Basset Hounds: A Laid-Back and Friendly Breed
The Basset Hound is one of the friendliest and most laid-back bloodhound breeds in the world. With their short legs and long bodies, this Anglo-French breed is unmistakable. In this article, we’ll tell you all about Basset Hounds.
A brief history of the Basset Hound
The Basset Hound gets its name from the old Gallic word, meaning, “small”. This “small hound” is a noble breed, and a descendant of the bloodhound or the St. Hubert Hound. St. Hubert was a nobleman who greatly enjoyed hunting, and became the patron saint of hunters and dogs.
The Basset Hound originally came about by crossing short-legged hounds with the Basset Artésien Normand. Because of their superior tracking skills, France began to export Basset Hounds to nobility across Europe in the 19th Century.
Lord Galway imported a pair of Basset Hounds to England in 1866. Basset and Belle came from the well-respected breeder, the Count of le Coutulex. The pair had five puppies, thus giving birth to the first English Basset Hounds in history.
He continued to breed them until 1872, when he sold the entire pack of Basset Hounds to Lord Onslow. While it might have originally come from France, people often consider the Basset Hound to be a British breed.
Basset Hounds: characteristics
The most distinctive features of the Basset Hound’s appearance are its long body (which measures approximately 15″), unusually short legs, and coat color (black, tan and white). Their long ears are another of their most noticeable characteristics, and can even reach down to the floor. They have wrinkles around the head and face, which gives them a rather doleful expression.

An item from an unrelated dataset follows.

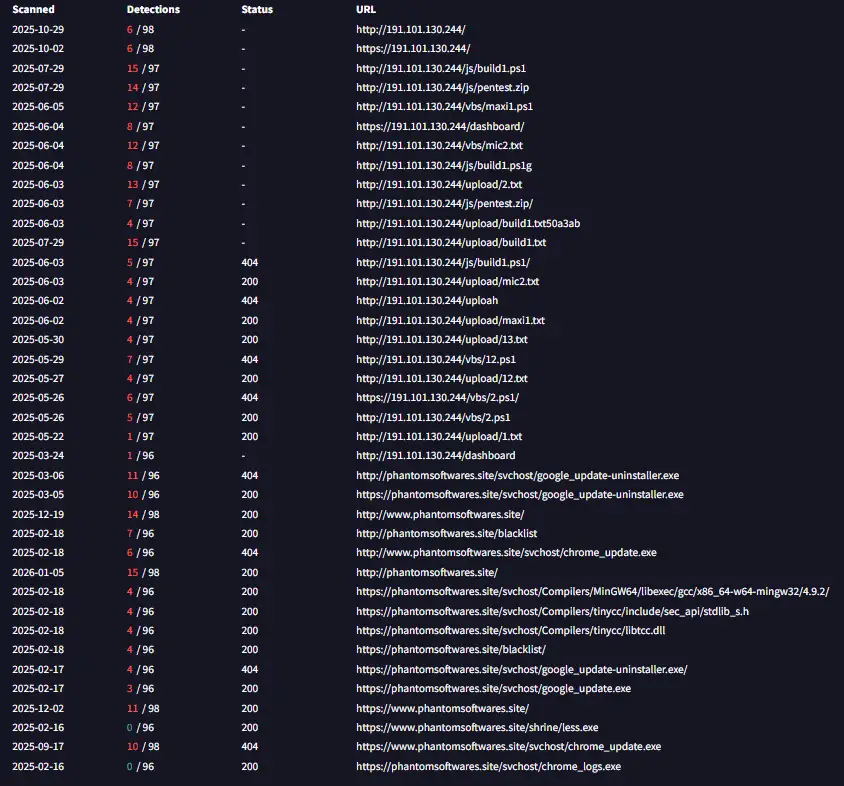Screen dimensions: 844x786
Task: Open the vbs/maxi1.ps1 URL
Action: (x=444, y=107)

With their thick, stocky frame, you could be forgiven for thinking that these dogs are overweight. But although they might move slowly, they are not in the least bit clumsy. Because their bodies are so long, when they stand up on their hind legs, they can actually reach far higher than other dogs of the same height.
Basset Hounds are well-known for their great strength and endurance and can track prey across difficult terrain. They weigh approximately 66 lbs and live up to around 12 years.

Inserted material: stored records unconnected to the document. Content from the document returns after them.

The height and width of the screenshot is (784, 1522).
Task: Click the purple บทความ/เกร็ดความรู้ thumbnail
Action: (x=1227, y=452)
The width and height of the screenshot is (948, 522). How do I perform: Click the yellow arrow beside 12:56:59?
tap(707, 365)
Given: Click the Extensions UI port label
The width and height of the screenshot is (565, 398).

This breed is really versatile, and they can be used for all sorts of things. They are primarily used as hunting dogs, especially for hunting hare and rabbits, as well as pheasants and grouse. However, these affectionate dogs also make perfect pets for people with small children.
Basset Hounds: behavior and temperament
With their sad, almost mournful expression and their long, dangling ears, these dogs get everything they want. They adapt well to most households, and have a fairly high tolerance level, so they are the perfect playmates for young children.

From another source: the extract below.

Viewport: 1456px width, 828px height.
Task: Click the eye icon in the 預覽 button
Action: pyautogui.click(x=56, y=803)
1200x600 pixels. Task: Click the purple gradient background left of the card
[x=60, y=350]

Basset Hounds generally get on well with other dogs, and even with cats. They make good guard dogs, and have a deep, sonorous bark. Obviously, however, they’ll never be quite as adept as breeds such as Dobermans or Shetland Sheepdogs.
While they can be a little stubborn, these dogs are laid back and friendly. Loyal, loving and playful, Basset Hounds prefer a good meal and a long nap to a long walk in the park. As a result, you might find they need a little encouragement to get them to do exercise, and prevent them from putting on weight. It’s important to stick to the daily recommended amount of food.
Because they can be stubborn and don’t always follow orders, they are often considered an unintelligent breed. However, this isn’t the case. They can track, have great confidence in their abilities, and can make decisions independently. These hunting dogs have strong natural instincts which means they will chase and sniff everything.
The most common health problems associated with this breed (aside from obesity) are conjunctivitis and glaucoma. If they climb stairs or jump too often, they can also develop spinal problems and herniated discs.
Their ears also need additional care, to help keep them clean. Their shape and size mean they can get dirty easily, which can lead to a build-up of bacteria and humidity in their ears.
So, if you’re thinking about adopting a dog, why not adopt a Basset Hound? These dogs are so beautiful, that even Shakespeare couldn’t resist mentioning them in his work: “Their heads are hung with ears that sweep away the morning dew. Crook-knee’d, and dew-lapped like Thessalian bulls; slow in pursuit, but match’d in mouth like bells“.